Prep 15 mins
Cook 2 hrs
Great salad from Bon Appetit. Time includes 2 hours for marinating. A Pacific NW favorite.
- 1 1⁄4 cups olive oil
- 6 tablespoons lime juice
- 24 ounces salmon fillets, 1-inch thick
- 3 small tomatoes, chopped
- 1 small carrot, julienned
- 1 small zucchini, julienned
- 1⁄4 cup Italian parsley, chopped
- 1⁄4 cup balsamic vinegar
- 3 tablespoons green olives, pitted, sliced
- 1 tablespoon basil, minced
- 1 tablespoon tarragon, minced
- 1 tablespoon capers
- 10 cups mixed baby greens
- 2 heads Belgian endive, sliced
- Mix 1/2 cup oil and lime juice in small bowl. Season to taste with salt and pepper. Place salmon in ziplock bag and pour marinade over salmon. Cover and refrigerate 2 hours, turning once.

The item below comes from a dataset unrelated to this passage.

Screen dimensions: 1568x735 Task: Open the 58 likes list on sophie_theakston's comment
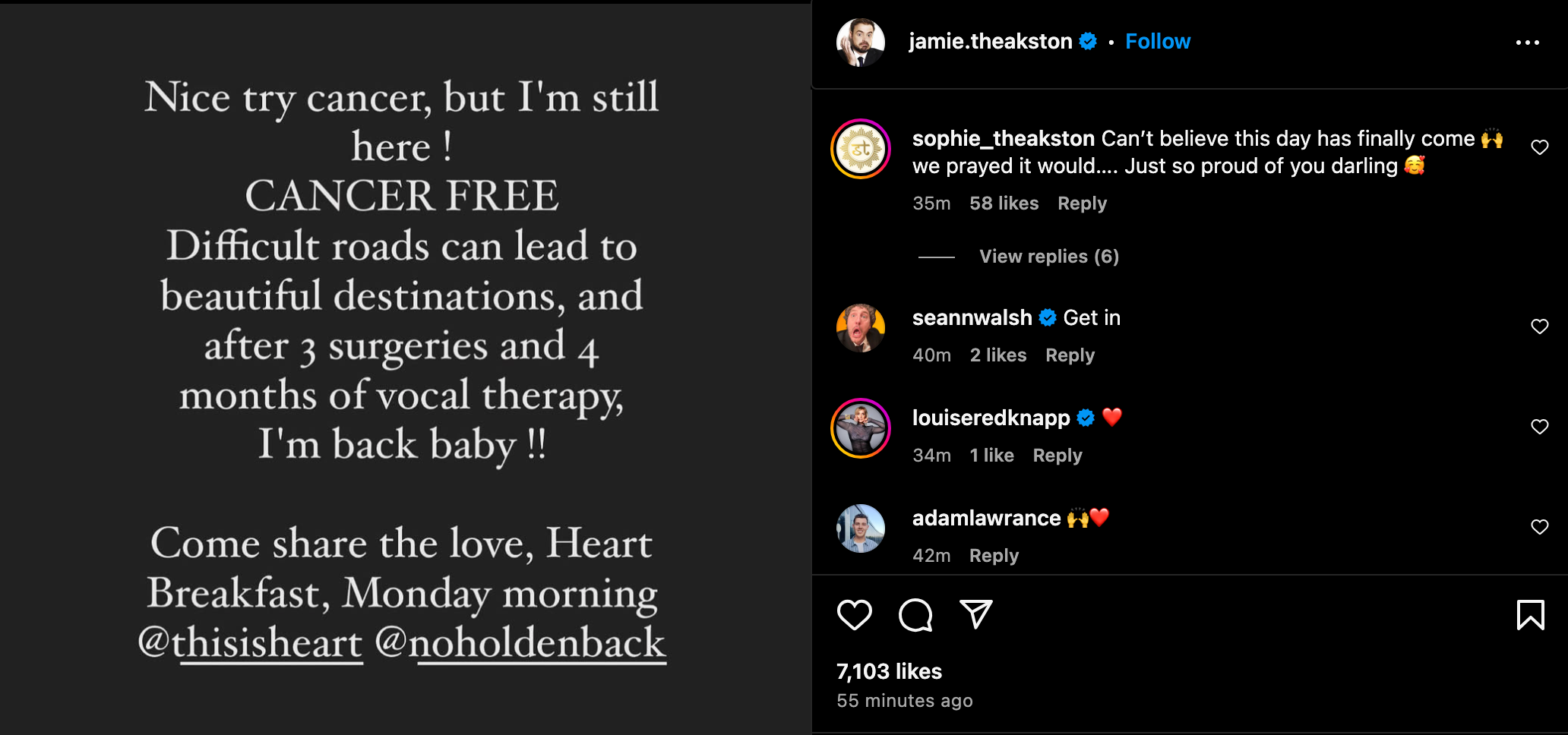1004,203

- Combine 3/4 cup oil, tomatoes, carrot, zucchini, parsley, vinegar, olives, basil, tarragon, and capers in bowl. Season to taste with salt and pepper. (Dressing can be prepared 2 hours ahead; cover and let stand at room temperature).
- Prepare barbecue (medium-high heat) or preheat broiler. Grill salmon until just cooked through, about 4 minutes per side. Toss greens and endive with enough vegetable dressing to coat. Divide among 6 plates. Place salmon atop greens. Spoon additional vegetable dressing over and serve.
This was a very refreshing salad. I cut back on the olive oil and added a little more balsamic. I love balsamic vinegar! I also love olives and capers so I knew this would be a great salad. The salmon came out perfect. The tomatoes and zucchini came from my garden. It was 100 degrees yesterday so this salad was perfect because it is light and refreshing. Thanks!